- Supplied material -
◆ ◆ ◆ ◆

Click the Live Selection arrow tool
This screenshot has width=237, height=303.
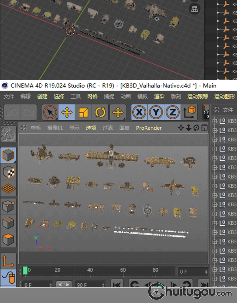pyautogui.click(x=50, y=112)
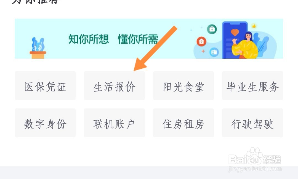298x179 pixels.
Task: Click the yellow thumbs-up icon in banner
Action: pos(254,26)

◆ ◆ ◆ ◆

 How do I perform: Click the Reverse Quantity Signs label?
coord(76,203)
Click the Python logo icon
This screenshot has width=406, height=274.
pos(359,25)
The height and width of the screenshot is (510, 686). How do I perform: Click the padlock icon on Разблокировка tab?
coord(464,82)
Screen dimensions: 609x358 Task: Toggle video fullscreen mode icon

◆ ◆ ◆ ◆

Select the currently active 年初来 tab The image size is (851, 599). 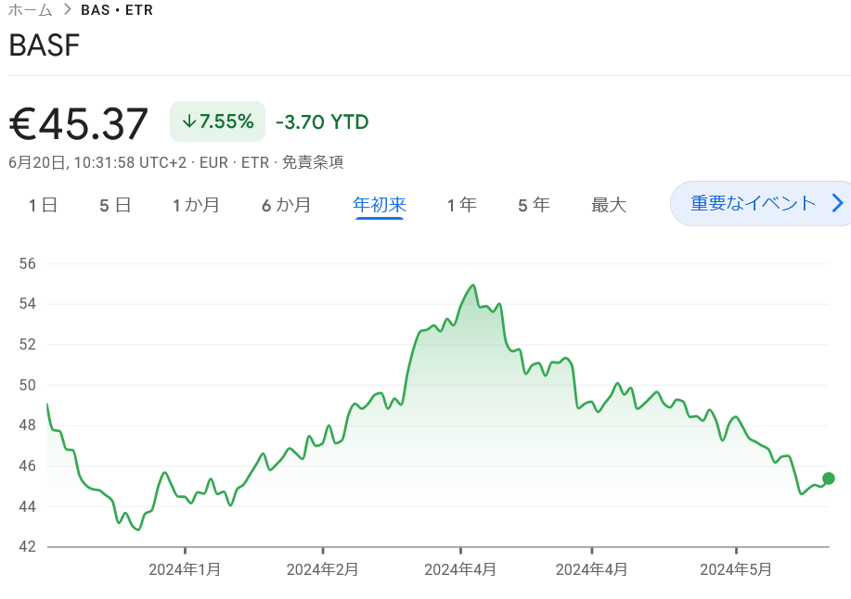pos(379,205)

◆ ◆ ◆ ◆

- What needs to be done -
Could you transcribe the entries above word for word, from the line with "This screenshot has width=406, height=274." down to the line with "Screen dimensions: 609x358", keeping both?

- Task answer -
This screenshot has width=406, height=274.
pos(359,25)
The height and width of the screenshot is (510, 686). How do I perform: Click the padlock icon on Разблокировка tab?
coord(464,82)
Screen dimensions: 609x358 Task: Toggle video fullscreen mode icon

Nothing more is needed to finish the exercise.